スタート20秒前。チャリ載動画を撮るべくデジカメのスイッチを入れる…が反応しない。あわてて電池を入れ直したりブッ叩いたりしているうちに号砲が鳴る。何とか起動したか? そんなこんなでペースに乗り切れない出撃となった。浅間の激坂こそ持ち直すが、ちゃんと動作しているか気になってタイムを犠牲にしつつカメラを取り付け直す。何やってんだ俺。
それでも自己ベストを狙う時刻表通りには各ポイントを通過してゆく。直近二ヶ月の練習量こそ乏しいが、かつてのウルトラマラソン練習の遺産やラスト一週間の追い込みで勝ち負けになると踏んだのだ。
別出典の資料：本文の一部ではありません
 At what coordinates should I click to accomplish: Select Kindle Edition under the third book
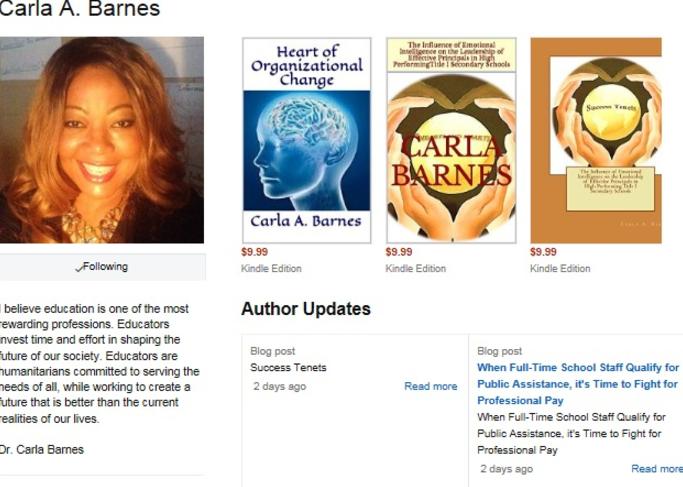pyautogui.click(x=560, y=268)
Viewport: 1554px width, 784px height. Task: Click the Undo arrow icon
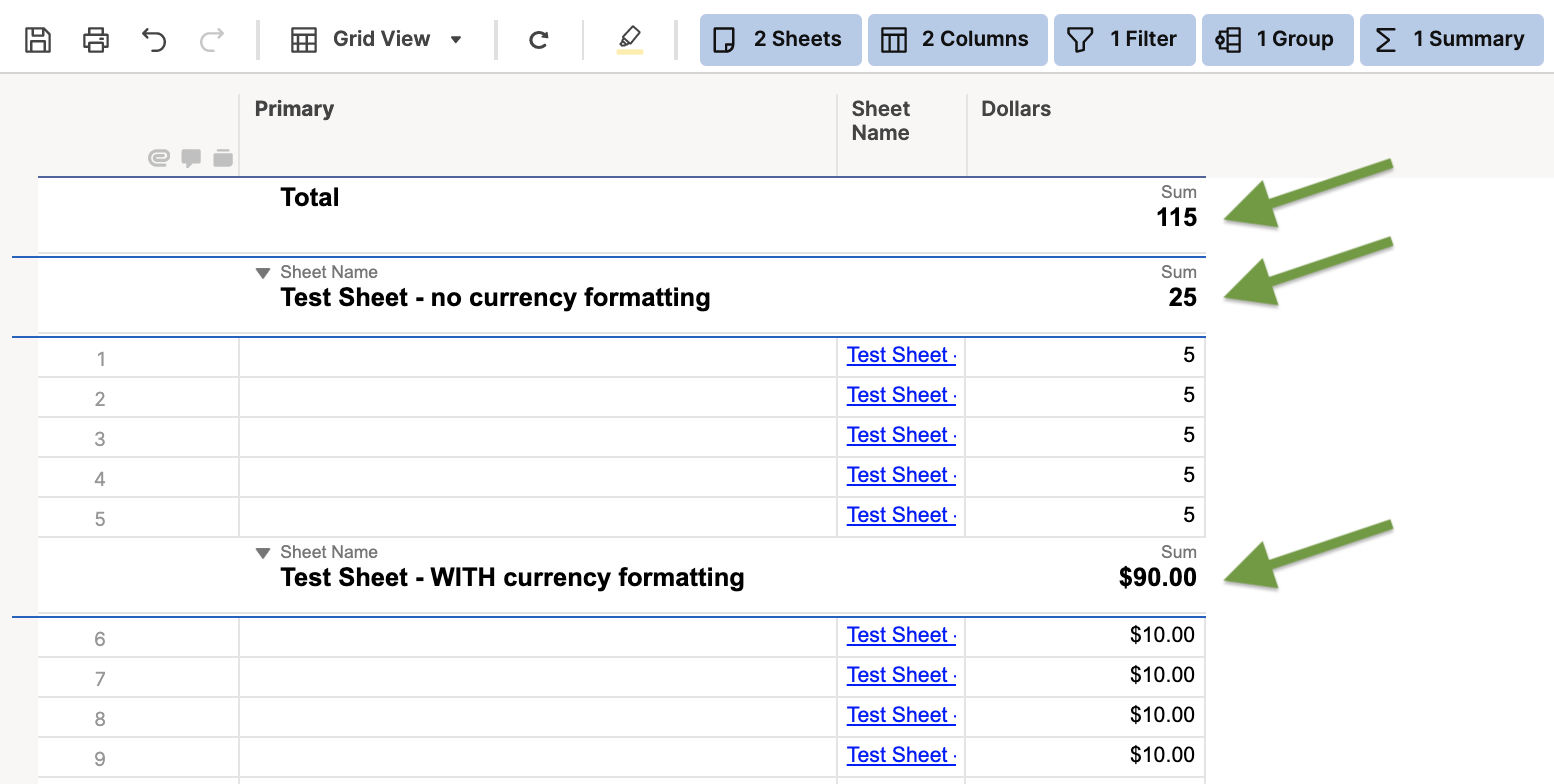point(153,39)
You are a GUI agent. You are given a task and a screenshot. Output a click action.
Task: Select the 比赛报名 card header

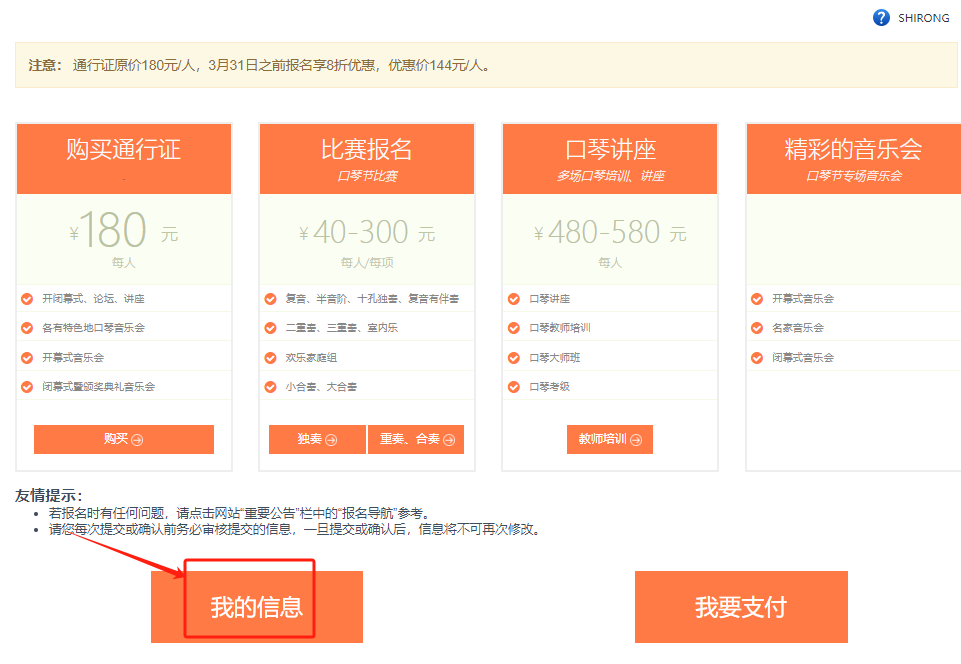[367, 151]
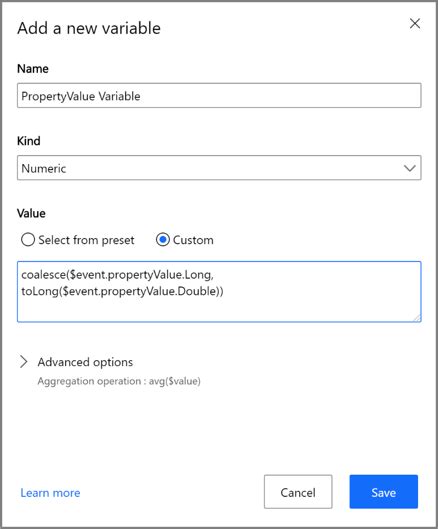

あわよくばランドナーで夢の1:20切りも…というのはさすがに虫が良すぎるか。やはり後半になって伸びが足りない。周りのペースに呑まれちゃいけない頑張り所なのに、毎度の腰痛だ。
ハイスピードバトル区間に入り運良く、後続クラスから追い付いて来た、つまり格上の選手達のトレインに乗れた。いつもここは鳥になった気分で飛ばす所だが、今日は戦闘機になってドッグファイトをしている!
しかしそれまでだった。ラストの“死ね坂”はまるで呼吸が出来なくなり、心拍ばかり異常に高くて脚に力が伝わらない。このまま心臓発作でマイケルのもとに逝くのかという不安の中、何とかゴールに辿り着いた。
タイムは1:21'41"。トレインに乗った分、一昨年のベストを20秒だけ更新できた。とりあえず喜びの冷やしトマトを頂く。しかしカメラはいつの間にか電源が落ちていて…あれ、またスイッチが入らない。うわっ完全に水没故障してやがる。ちょうど汗の落ちる所にあるから簡易フードを取り付けていたのだけど、今日の発汗量では防ぎ切れていなかった。さんざん過酷な使い方をしてきたから今まで壊れなかったのが不思議ではあったが。
途中まで撮れていたはずのデータも救出できないみたいで、動画サイトで私が予想していた以上の人気を得たMt.富士ヒルクライム動画の続編が作れないのはかなり悔しい。もし楽しみにしていた人がいたなら済まないと思う。デジカメが壊れた喪失感も相まって、自己ベストという勝利の味は今ひとつとなった。だいたい始めっからカメラなんて付けずに今日出せる力を出せていれば夢のタイムを実現していたかも知れない。なに中途半端なことやってんだよ俺、と。
私のツールド美ヶ原はこれで終わるものではない。来月の富士登山競走をにらんで美ヶ原山頂の王ヶ頭へダッシュ〜…できない。さすがにレースとして力を出し切った後ではすぐに息が上がる。しょうがないから歩いて行こう。片道15分で素晴らしく開放的な景観を味わえるのだが、レースのついでに登頂するのは初めて。レース参加者で同様に登ってくる人も数える程しか見かけなかった。まぁそりゃそうだわな。
ハッスルHKさんやタダノブさんにお会い出来て良かった。みな良いコンディションで完走できて何よりだ。下山後自宅でシャワー&食事を済ませ、会場に戻り表彰式&抽選会。私には何もなかった。
例年はダルくてそのまま帰るが、今日は「このままじゃだめだ」みたいな妙な緊張感がある。という訳で松本市街地に降り、時計博物館を観覧することに。レース参加者用にタダ券があるし、いっぺん観ておきたかったんだ。やたらたくさんの時計がホルストの土星のように余命を刻む…という恐ろしい雰囲気ではなく一安心? 蓄音機コンサートでレコードが聴けたのも良かった。デジタル音楽が便利すぎる世の中を少し考え直したくなった。
同様にはかり資料館にも寄る。秤屋でバイトしていた時代を思い出すだけでなく、子供の頃は親のパート先とかにまだこういうのあったよなぁ、と懐かしくなるような秤もたくさん。職員の解説もためになった。
今日はこんなところで良いだろう。全てを1時間半の間忘れさせてくれたツールド美ヶ原は、やっぱり最高のレースだった。